A multi-tracer study in a shallow aquifer using age dating tracers 3H, 85Kr, CFC-113 and SF 6 — indication for retarded transport of CFC-113

Abstract

We describe field observations and numerical simulations of the environmental tracers 3H, 85Kr, CFC-113 (C 2Cl 3F 3), SF 6 and Ne in groundwater. The field site is a well-characterised shallow aquifer in central Germany, consisting of basalts of Miocene age, overlain by up to 15 m of loess deposits. A two-dimensional numerical model was used to simulate tracer transport at the study site. Simulated and observed tracer concentrations show acceptable agreement for most wells and tracers. Due to the variable thickness of the loess cover, residence times of 3H in the unsaturated zone are highly variable with values ranging from 1 to more than 30 years. This effect explains the observed variability of 3H in the saturated zone. Excess air in groundwater requires correction of measured concentrations of the dissolved gas tracers. A maximum excess of the SF 6 content in water compared to the theoretical solubility equilibrium concentration of 28% was observed.
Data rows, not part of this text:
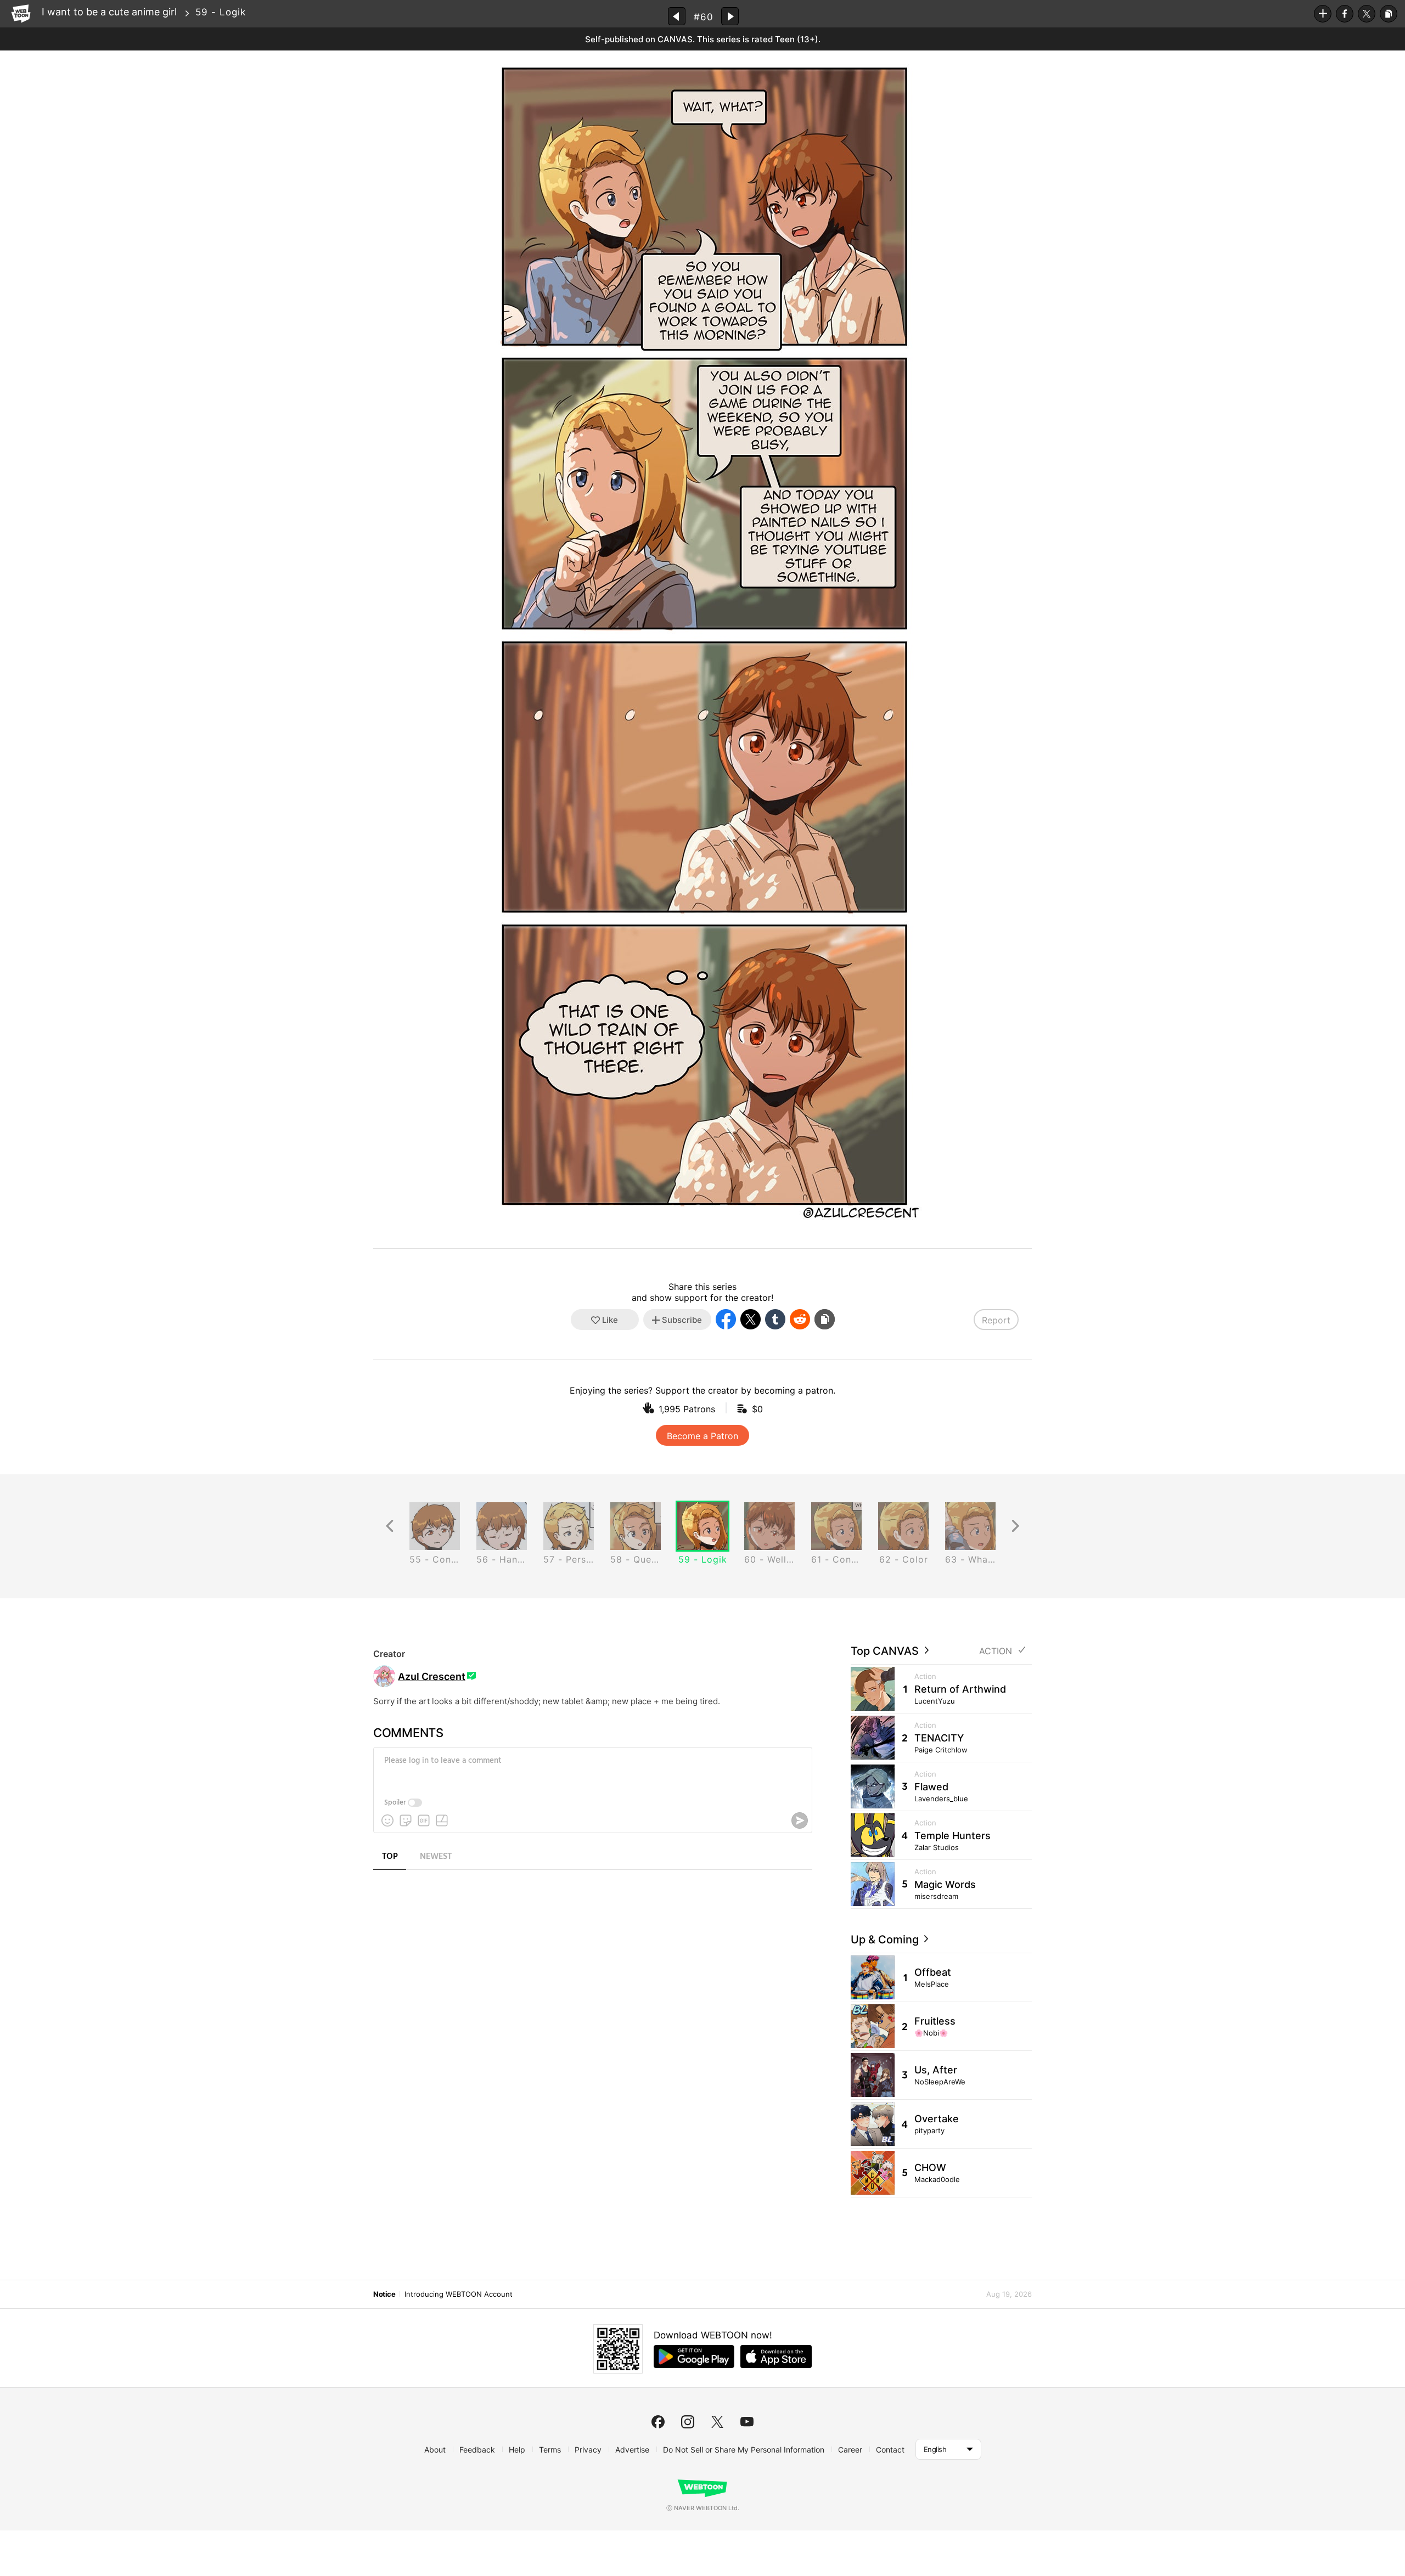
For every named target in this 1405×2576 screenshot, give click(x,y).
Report (996, 1320)
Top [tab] (390, 1857)
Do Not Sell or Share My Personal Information (743, 2449)
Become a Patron (702, 1435)
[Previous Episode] (676, 16)
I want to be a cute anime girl (109, 12)
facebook (658, 2421)
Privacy (588, 2449)
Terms (550, 2449)
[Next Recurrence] (1015, 1526)
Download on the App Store (776, 2356)
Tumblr (775, 1319)
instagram (687, 2421)
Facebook (1344, 13)
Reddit (800, 1319)
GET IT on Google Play (694, 2356)
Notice (384, 2294)
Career (850, 2449)
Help (517, 2449)
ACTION (995, 1651)
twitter (717, 2421)
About (435, 2449)
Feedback (477, 2449)
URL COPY (1388, 13)
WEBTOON (21, 13)
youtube (746, 2421)
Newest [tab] (436, 1857)
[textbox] (592, 1769)
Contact (890, 2449)
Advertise (632, 2449)
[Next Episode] (730, 16)
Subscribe (1322, 13)
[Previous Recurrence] (390, 1526)
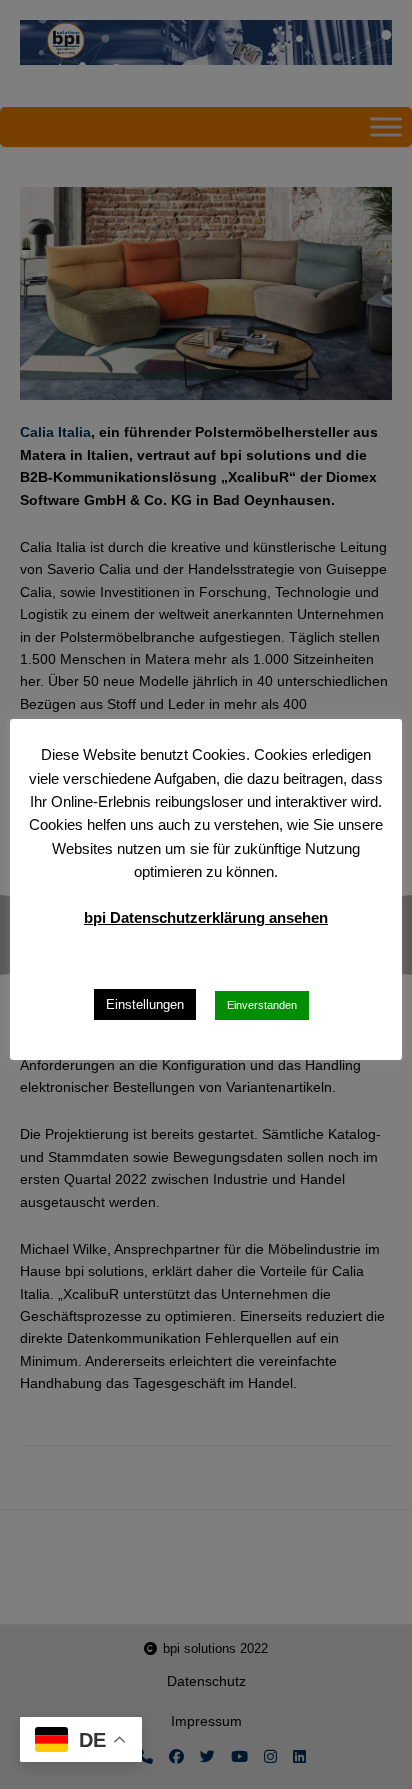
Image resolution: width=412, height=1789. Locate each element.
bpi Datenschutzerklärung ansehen (206, 917)
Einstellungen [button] (145, 1004)
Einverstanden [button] (262, 1005)
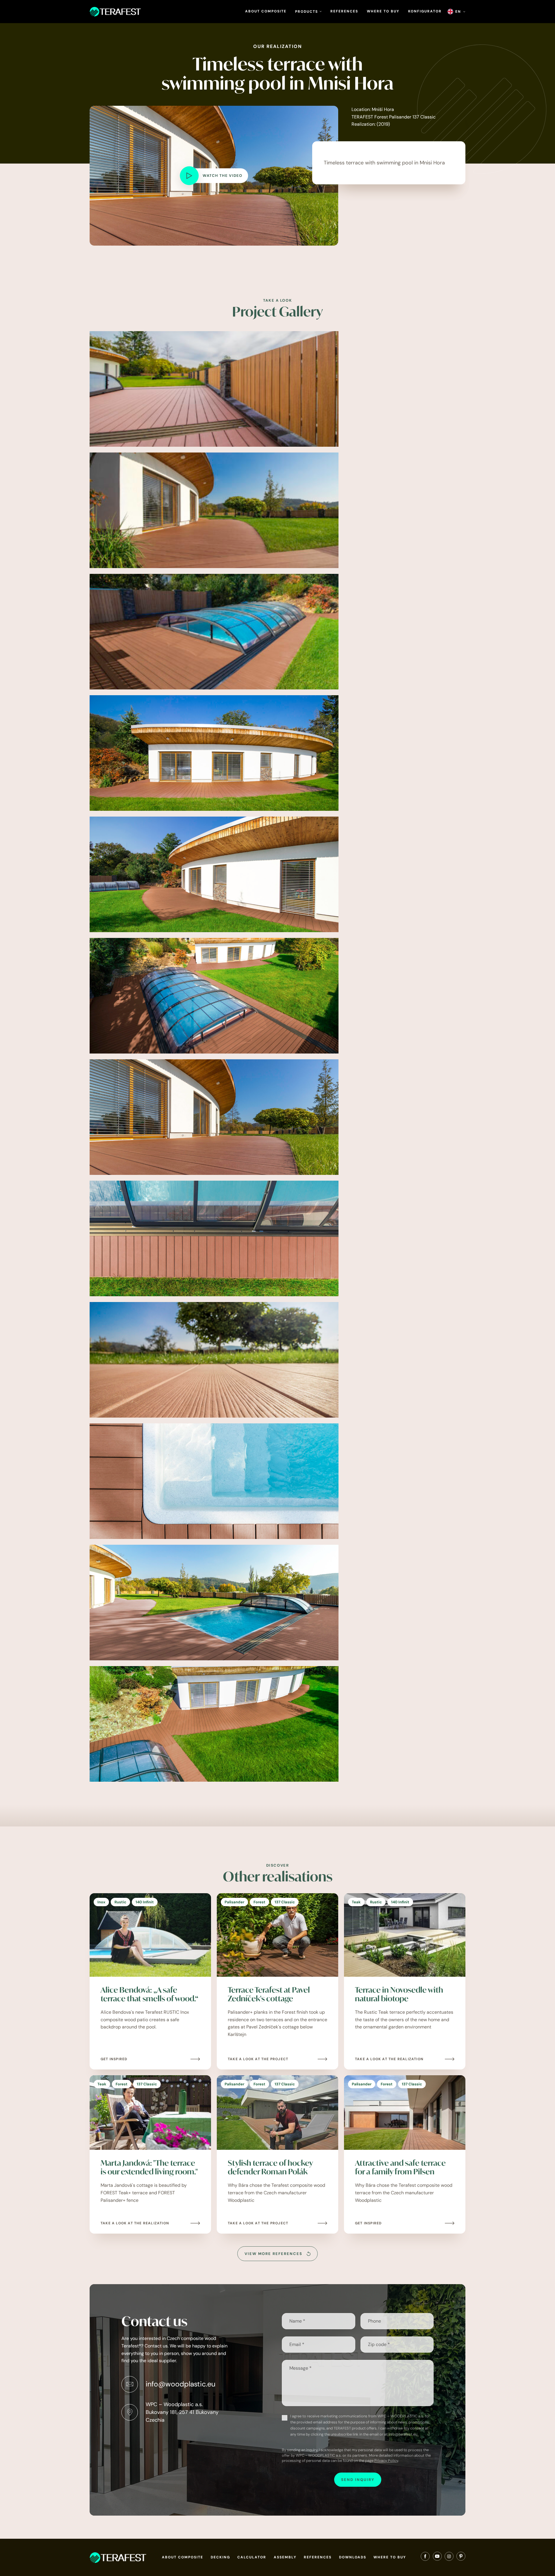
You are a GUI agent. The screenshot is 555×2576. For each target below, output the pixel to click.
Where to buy (383, 11)
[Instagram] (449, 2557)
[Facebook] (425, 2557)
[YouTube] (437, 2557)
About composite (265, 11)
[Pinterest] (460, 2557)
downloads (352, 2557)
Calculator (251, 2557)
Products (307, 12)
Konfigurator (425, 11)
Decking (220, 2557)
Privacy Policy (386, 2460)
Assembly (285, 2557)
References (344, 11)
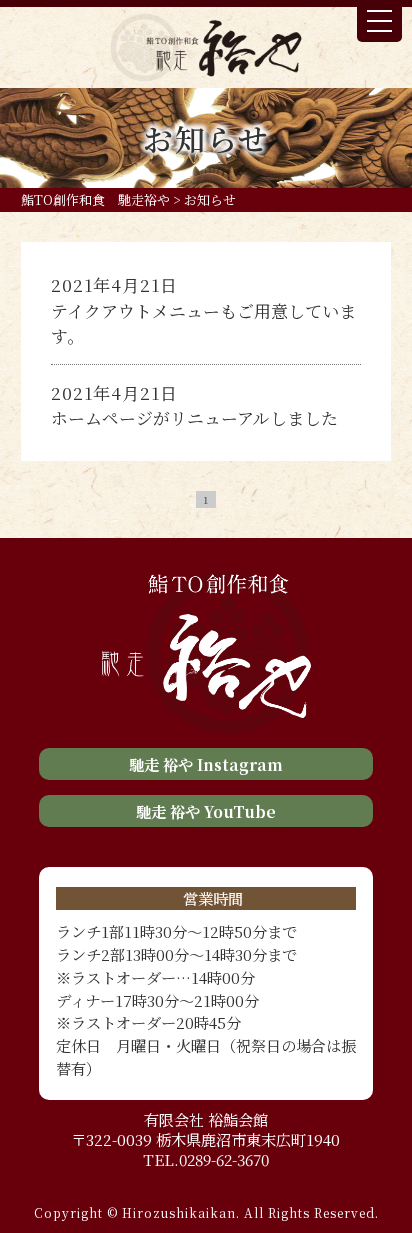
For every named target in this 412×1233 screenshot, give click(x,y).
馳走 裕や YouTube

A novel iterative method is used to correct for excess air. CFC-113 transport seems to be retarded. On the basis of the effective porosity for SF 6, 85Kr and 3H transport, a retardation factor of R=1.5 for CFC-113 with respect to SF 6, 3H and 85Kr can be derived. Together with non-adsorbing tracers, such as 85Kr or SF 6, CFC-113 can therefore serve as a reactive retardation tracer exploring mean sorption characteristics of the aquifer material. Extrapolation of CFC-113 sorption characteristics to organic contaminants with comparable physicochemical properties (e.g. chlorinated hydrocarbons) offers an opportunity for improved assessment of the behaviour of this important group of contaminants in groundwater.